Benson Lake, Photo Credit, Bud Logan, Sayward BC

Benson Lake is a small but very deep coastal mountain lake situated in the coastal western hemlock zone on the northern end of Vancouver Island. From August 1962 through January 1973, the Benson Lake Coast Copper Mine, operated by Cominco Ltd. disposed of its mine tailings by depositing them, under permit, into the deep basin of the lake. As a result, the lake was occasionally subjected to extended periods of increased lake turbidity levels. Furthermore, the tailings smothered the lake’s sediments and this destroyed all traces of invertebrate life.
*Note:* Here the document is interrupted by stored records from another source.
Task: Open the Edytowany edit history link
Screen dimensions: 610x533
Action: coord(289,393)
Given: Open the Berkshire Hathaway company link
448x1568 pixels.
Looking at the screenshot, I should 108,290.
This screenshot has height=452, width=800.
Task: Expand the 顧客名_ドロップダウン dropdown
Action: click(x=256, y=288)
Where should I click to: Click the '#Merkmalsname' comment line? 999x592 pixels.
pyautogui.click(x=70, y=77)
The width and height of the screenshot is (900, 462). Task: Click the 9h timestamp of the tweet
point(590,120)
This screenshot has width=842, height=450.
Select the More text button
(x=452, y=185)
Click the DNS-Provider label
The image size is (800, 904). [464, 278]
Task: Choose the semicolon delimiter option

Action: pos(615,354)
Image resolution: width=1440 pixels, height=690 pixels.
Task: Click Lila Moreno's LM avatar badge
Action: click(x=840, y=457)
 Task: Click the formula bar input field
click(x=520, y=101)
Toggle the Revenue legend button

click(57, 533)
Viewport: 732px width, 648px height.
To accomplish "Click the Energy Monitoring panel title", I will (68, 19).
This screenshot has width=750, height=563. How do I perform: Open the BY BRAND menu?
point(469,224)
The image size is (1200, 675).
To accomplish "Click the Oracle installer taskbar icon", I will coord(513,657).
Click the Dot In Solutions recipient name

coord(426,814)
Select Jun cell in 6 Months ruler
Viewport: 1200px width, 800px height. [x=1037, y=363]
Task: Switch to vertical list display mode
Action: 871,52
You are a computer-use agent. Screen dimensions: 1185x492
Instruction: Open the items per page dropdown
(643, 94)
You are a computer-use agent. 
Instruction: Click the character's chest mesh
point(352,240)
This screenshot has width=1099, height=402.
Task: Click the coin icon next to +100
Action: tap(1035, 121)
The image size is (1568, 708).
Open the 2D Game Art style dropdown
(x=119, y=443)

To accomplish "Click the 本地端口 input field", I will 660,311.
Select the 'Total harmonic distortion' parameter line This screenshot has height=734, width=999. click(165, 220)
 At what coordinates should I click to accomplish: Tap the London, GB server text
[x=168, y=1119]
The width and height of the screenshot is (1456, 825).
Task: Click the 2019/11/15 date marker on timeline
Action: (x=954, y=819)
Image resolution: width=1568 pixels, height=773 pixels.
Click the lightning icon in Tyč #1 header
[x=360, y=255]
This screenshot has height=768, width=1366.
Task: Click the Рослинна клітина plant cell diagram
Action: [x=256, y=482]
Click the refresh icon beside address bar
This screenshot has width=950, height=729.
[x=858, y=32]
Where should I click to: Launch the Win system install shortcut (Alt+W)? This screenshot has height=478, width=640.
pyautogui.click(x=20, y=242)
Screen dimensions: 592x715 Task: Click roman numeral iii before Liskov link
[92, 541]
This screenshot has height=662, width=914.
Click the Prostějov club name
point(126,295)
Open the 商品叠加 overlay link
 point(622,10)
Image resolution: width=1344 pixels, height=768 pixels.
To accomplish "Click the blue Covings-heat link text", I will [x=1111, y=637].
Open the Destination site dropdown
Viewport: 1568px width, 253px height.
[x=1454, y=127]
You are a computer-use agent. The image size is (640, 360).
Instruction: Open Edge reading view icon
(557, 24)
These increased turbidities were also found in the Lower Benson River. This also resulted in elevated levels of zinc in the water and in the flesh of fish taken from the lake.

In 1973, Cominco Ltd. ceased operations and all dumping of tailings in the lake ceased. Testing of the lake, conducted 10 months later, found that tailings material in the lake’s waters had settled down and that Benson Lake’s clarity had returned to normal conditions. Also, the increased levels of zinc in the lake’s water had subsided. However, it was noted that the bottom of the lake still was devoid of any invertebrate life.

In September 1990, more than 17 years after the mine closed, it was found that Benson Lake now showed little evidence of the fact that it was the recipient of mine waste.

The fishing in the lake is now good to great and the fish show no signs of increased levels of pollution in their flesh, but there is still an increase in levels of zinc in their livers. Personally, l would only catch and release the fish in this lake. The camping on the lake is great and there is plenty of wildlife here to keep your camera clicking.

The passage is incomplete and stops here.